## PROBLEM
Retype exactly the lines from the one with "You are a computer-use agent. This" down to the final line of the material below, both included, and nothing more.

## ENTRIES PROVIDED

········

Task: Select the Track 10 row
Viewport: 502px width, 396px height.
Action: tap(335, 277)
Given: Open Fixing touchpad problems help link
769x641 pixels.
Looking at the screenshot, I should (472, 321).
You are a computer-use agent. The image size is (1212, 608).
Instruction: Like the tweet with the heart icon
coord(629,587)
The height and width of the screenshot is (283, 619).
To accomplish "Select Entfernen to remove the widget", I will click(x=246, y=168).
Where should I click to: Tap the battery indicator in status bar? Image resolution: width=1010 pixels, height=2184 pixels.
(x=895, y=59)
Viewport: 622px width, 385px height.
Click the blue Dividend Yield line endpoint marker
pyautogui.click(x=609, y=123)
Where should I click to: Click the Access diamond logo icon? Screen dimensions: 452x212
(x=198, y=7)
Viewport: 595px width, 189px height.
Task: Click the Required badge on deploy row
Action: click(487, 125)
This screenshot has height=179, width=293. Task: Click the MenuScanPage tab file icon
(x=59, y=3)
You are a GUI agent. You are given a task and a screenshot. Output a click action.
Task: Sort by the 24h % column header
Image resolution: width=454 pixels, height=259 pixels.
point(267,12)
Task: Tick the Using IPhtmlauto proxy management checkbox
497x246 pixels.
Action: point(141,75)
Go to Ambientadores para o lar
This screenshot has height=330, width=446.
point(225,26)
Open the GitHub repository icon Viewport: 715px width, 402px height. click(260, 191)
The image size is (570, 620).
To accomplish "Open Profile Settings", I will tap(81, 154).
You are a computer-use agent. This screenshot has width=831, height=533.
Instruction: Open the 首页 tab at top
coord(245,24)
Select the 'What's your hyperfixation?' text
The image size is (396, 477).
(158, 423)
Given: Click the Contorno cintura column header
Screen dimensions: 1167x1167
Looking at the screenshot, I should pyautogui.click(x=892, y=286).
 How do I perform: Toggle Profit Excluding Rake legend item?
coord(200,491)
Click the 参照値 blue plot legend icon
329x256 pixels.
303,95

········

## ANSWER FOR THE TASK
You are a computer-use agent. This screenshot has width=831, height=533.
Instruction: Open the 首页 tab at top
coord(245,24)
Select the 'What's your hyperfixation?' text
The image size is (396, 477).
(158, 423)
Given: Click the Contorno cintura column header
Screen dimensions: 1167x1167
Looking at the screenshot, I should pyautogui.click(x=892, y=286).
 How do I perform: Toggle Profit Excluding Rake legend item?
coord(200,491)
Click the 参照値 blue plot legend icon
329x256 pixels.
303,95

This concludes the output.